A crucial subtlety is that the DC conductivity cannot be obtained by a naïve ω→0 limit of the zero‑temperature Kubo formula because the limits ω→0 and T→0 do not commute. At N = ∞ (the large‑N limit with infinite flavor number) the ψ and f excitations are collisionless, producing an unphysical Drude δ(ω) peak. Physical DC transport therefore requires inclusion of inelastic scattering at order 1/N. To achieve a controlled expansion, the authors promote both the number of Dirac flavors and the CS levels to scale with a large parameter N, keeping the CS mixing at the same order as matter‑induced polarizations.

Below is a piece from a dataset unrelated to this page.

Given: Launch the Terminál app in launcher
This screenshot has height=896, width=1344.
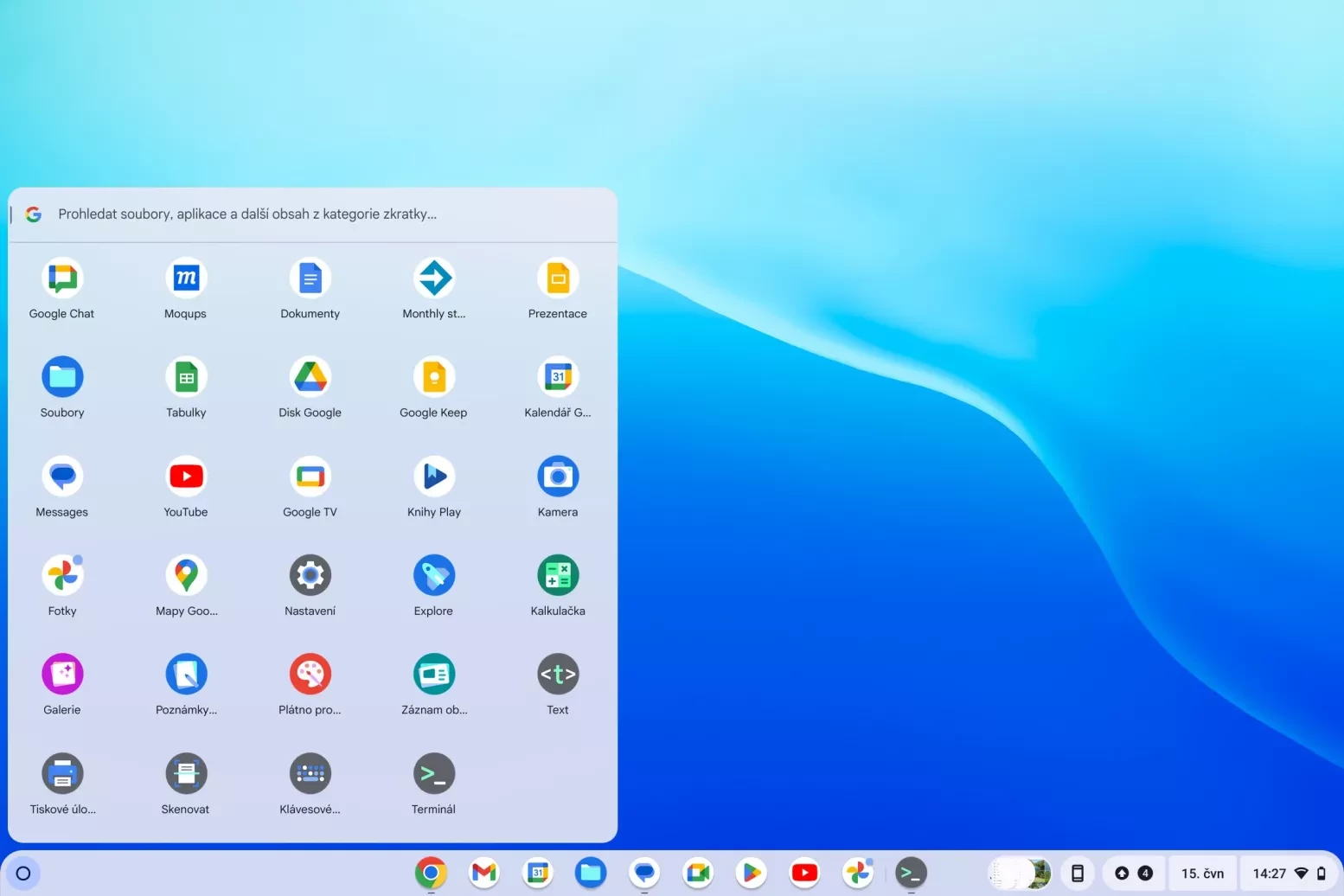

At leading non‑trivial order in 1/N the authors formulate a quantum Boltzmann equation (QBE) for the distribution function of the critical Dirac quasiparticles in the presence of a weak, uniform electric field of frequency ω. The collision integral is evaluated using the equilibrium spectral function of the emergent gauge mode b, which encodes Landau‑damping effects. The resulting transport relaxation rate scales as

1/τtr ∝ (T/N) × F(ω/T),

where F is a universal scaling function. In the ω/T → 0 limit the DC conductivity becomes finite and universal. Explicit solution of the QBE yields

σ(0) ≈ 0.033 e²/ħ for ν = −1/2,

σ(0) ≈ 0.047 e²/ħ for ν = −3/4.

These numbers are independent of microscopic details and constitute universal signatures of the CFL–FL quantum critical point.

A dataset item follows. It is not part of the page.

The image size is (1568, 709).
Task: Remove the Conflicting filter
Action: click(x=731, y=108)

An additional key insight is the “Chern‑Simons filtering” mechanism. In ordinary U(1) gauge theories, the spinon Fermi surface generates strong Landau damping of the gauge field, which would in turn damp the critical ψ sector. However, because b couples to a only through a CS term, the CS propagator is purely antisymmetric and proportional to momentum, vanishing in the infrared. Consequently, the damping from the spinon sector cannot be transmitted efficiently to b, and ψ experiences only the intrinsic critical fluctuations. This kinematic suppression protects the universal transport coefficients and leads to a sharp jump in the resistivity tensor at the critical point, as illustrated in the paper’s figures.

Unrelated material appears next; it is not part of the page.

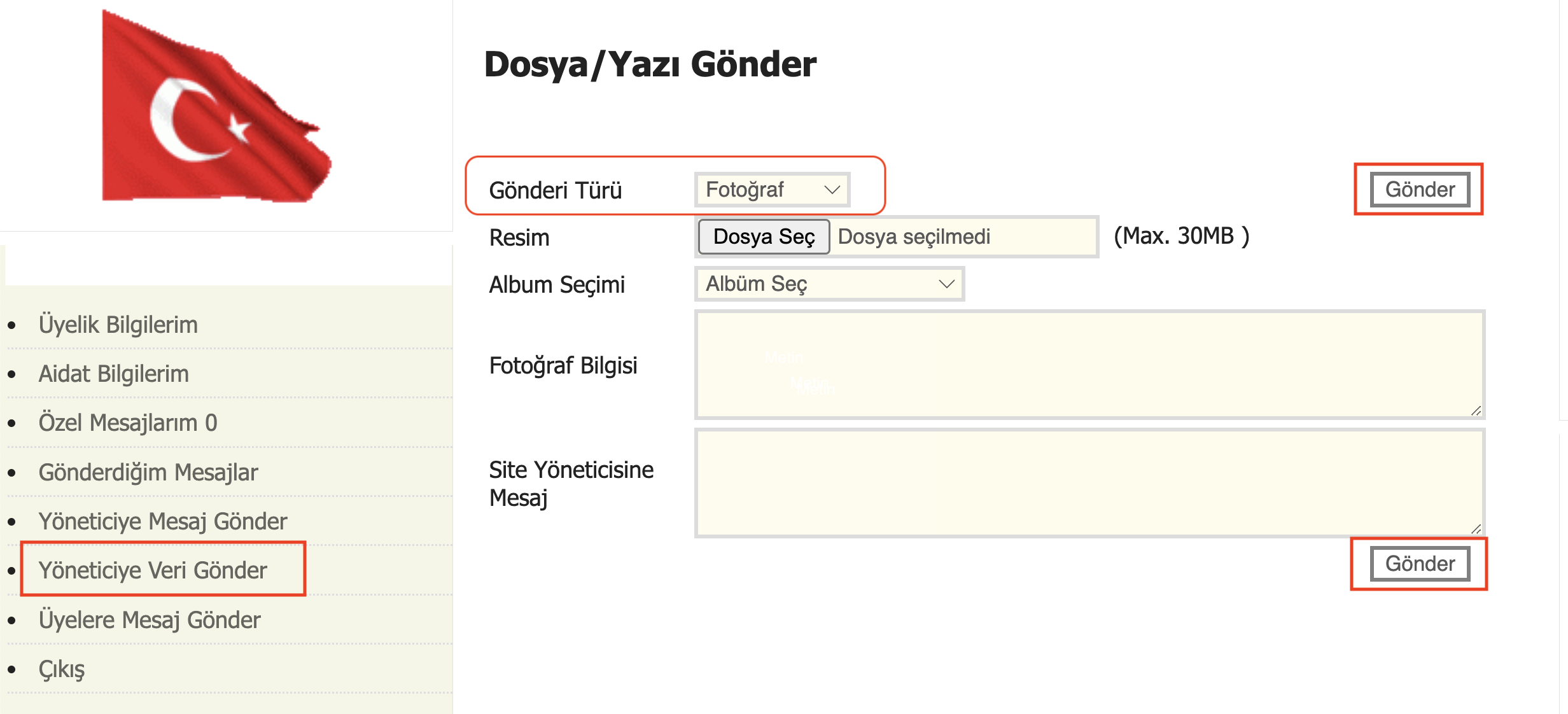Viewport: 1568px width, 714px height.
Task: Click Çıkış to log out
Action: [x=62, y=669]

The manuscript is organized as follows: Section II reviews the critical theory for ν = −1/2, derives the Ioffe‑Larkin rule, and discusses the expected scaling of the resistivity tensor. Section III introduces the large‑N framework and presents the effective gauge theory after integrating out matter fields. Section IV solves the QBE, extracts the universal scaling function Σ(ω/T), and computes the DC conductivities. Section V repeats the analysis for the more intricate ν = −3/4 case, confirming the same universal structure. The concluding section emphasizes that the predicted universal conductivities and the Chern‑Simons filtering effect provide concrete, experimentally accessible diagnostics for quantum criticality in moiré superlattices, bridging the gap between sophisticated field‑theoretic models and transport measurements.